Boatright v. City of Jacksonville

Decision Date01 December 1934
Citation158 So. 42,117 Fla. 477
PartiesBOATRIGHT v. CITY OF JACKSONVILLE et al.
CourtFlorida Supreme Court

En Banc.

Suit by the City of Jacksonville and the State of Florida against Jesse Boatright. Decree for complainants, and defendant appeals.

Affirmed.

ELLIS J., dissenting, and BROWN, J., dissenting in part. Appeal from Circuit Court, Duval County; Miles W. Lewis judge.

COUNSEL

Lawrence A. Truett and Walter C. Shea, both of Jacksonville, for appellant.

Austin Miller and John W. Harrell, both of Jacksonville, for appellees.

Hull Landis & Whitehair, of DeLand, and Winder H. Surrency, of Sarasota, amici curiae.

OPINION

DAVIS Chief Justice.

In the present case the city of Jacksonville, acting under the authority of chapter 15772, Acts 1931 (Ex. Sess.), Laws of Florida, and section 6 of article 9 of the Constitution of Florida, as amended in 1930, proposed to extend and continue the obligation of certain of its outstanding bonded indebtedness by the issuance of a series of refunding bonds described as 'City of Jacksonville Refunding Bonds, Third Issue of 1934,' which it designed to be sold and the proceeds used to retire the outstanding indebtedness or, at the option of the existing bondholders, taken in exchange for the bonds to be refunded.

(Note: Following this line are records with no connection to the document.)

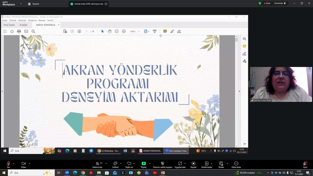
Task: Open the Görüntüle view dropdown
Action: pyautogui.click(x=280, y=3)
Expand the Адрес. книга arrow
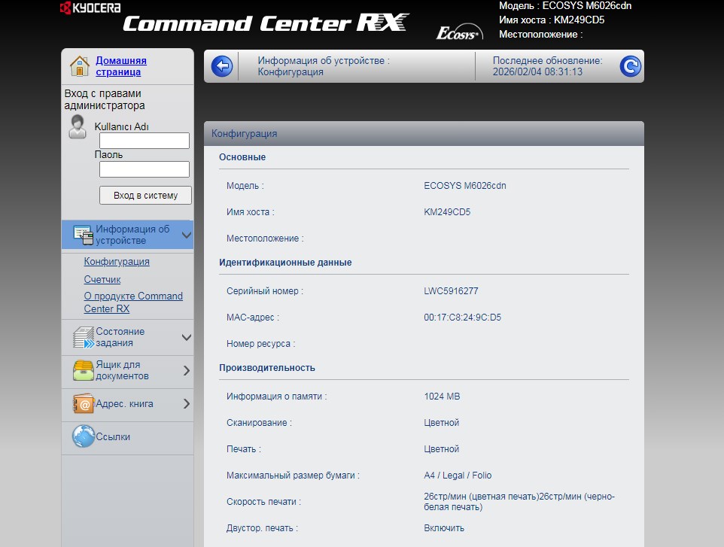The image size is (724, 547). 187,404
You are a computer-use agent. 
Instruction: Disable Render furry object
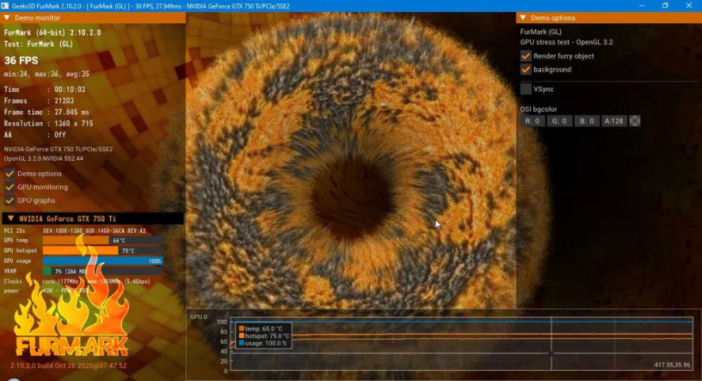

To that end it adopted the necessary resolutions and took the required steps to have the proposed bonds judicially validated as lawful obligations of the city of Jacksonville in the premises. It also undertook to have adjudicated in the validation proceeding the nature scope, character, and extent of the city's obligation thereby proposed to be created or evidenced by the bonds in the form and based on the proceedings by which they are intended to be issued.

Upon appropriate proceedings in the circuit court wherein the appellant was allowed to intervene and contest the validation of the proposed bonds because of his status as a taxpayer and resident citizen owner of a homestead situate in the city of Jacksonville, the chancellor decreed the proposed bonds to be valid, legal, and binding obligations of the city of Jacksonville.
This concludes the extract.